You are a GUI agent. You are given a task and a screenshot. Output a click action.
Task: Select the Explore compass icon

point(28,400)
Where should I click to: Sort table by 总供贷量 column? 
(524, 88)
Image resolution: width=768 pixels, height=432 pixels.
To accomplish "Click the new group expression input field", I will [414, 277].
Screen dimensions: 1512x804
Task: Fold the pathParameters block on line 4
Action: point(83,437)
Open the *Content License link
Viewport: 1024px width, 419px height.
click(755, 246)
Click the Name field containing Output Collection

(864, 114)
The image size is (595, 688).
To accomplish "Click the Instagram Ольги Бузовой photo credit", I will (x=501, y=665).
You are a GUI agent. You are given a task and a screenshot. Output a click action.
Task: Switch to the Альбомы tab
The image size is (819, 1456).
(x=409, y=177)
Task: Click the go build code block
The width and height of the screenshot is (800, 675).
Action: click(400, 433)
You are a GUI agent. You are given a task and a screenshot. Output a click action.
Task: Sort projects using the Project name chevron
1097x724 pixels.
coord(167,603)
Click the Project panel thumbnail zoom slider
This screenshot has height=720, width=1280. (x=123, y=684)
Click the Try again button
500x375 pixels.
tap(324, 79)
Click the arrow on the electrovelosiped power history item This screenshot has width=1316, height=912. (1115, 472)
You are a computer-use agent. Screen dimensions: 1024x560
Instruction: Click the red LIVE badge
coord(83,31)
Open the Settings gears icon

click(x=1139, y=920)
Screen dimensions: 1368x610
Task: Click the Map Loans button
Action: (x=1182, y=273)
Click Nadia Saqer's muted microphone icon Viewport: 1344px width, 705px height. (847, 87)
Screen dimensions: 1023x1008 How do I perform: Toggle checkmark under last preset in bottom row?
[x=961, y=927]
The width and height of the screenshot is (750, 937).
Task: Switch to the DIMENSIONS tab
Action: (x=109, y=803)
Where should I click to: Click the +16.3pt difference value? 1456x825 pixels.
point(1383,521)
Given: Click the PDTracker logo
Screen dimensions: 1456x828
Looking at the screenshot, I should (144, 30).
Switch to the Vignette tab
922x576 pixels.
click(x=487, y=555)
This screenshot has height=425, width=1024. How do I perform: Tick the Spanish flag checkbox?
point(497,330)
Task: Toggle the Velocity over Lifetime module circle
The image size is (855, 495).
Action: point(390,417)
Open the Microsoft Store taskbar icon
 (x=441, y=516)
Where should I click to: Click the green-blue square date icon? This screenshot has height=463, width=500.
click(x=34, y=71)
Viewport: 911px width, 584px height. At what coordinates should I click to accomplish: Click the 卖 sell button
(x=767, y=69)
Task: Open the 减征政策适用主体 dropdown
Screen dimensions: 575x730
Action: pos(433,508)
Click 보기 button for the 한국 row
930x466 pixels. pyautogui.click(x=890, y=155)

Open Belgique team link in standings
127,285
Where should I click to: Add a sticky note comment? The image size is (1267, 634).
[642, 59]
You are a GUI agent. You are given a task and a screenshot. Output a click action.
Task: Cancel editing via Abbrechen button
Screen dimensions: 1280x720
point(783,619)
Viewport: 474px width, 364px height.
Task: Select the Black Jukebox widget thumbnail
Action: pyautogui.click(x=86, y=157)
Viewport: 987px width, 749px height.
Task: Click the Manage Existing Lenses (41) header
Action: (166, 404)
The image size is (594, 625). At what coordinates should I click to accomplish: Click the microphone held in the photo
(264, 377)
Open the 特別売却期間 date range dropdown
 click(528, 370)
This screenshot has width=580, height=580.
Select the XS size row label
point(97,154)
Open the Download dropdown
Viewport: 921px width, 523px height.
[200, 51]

━━━━━━━━━━━━━━━━━━━━━━━━━━━━━━

§ **TO DO**
For the material above, reproduce exactly the lines from the line with "The image size is (595, 688)." to the line with "Task: Click the go build code block", inclusive, and exclude all others.

§ **ANSWER FOR THIS EXERCISE**
The image size is (595, 688).
To accomplish "Click the Instagram Ольги Бузовой photo credit", I will (x=501, y=665).
You are a GUI agent. You are given a task and a screenshot. Output a click action.
Task: Switch to the Альбомы tab
The image size is (819, 1456).
(x=409, y=177)
Task: Click the go build code block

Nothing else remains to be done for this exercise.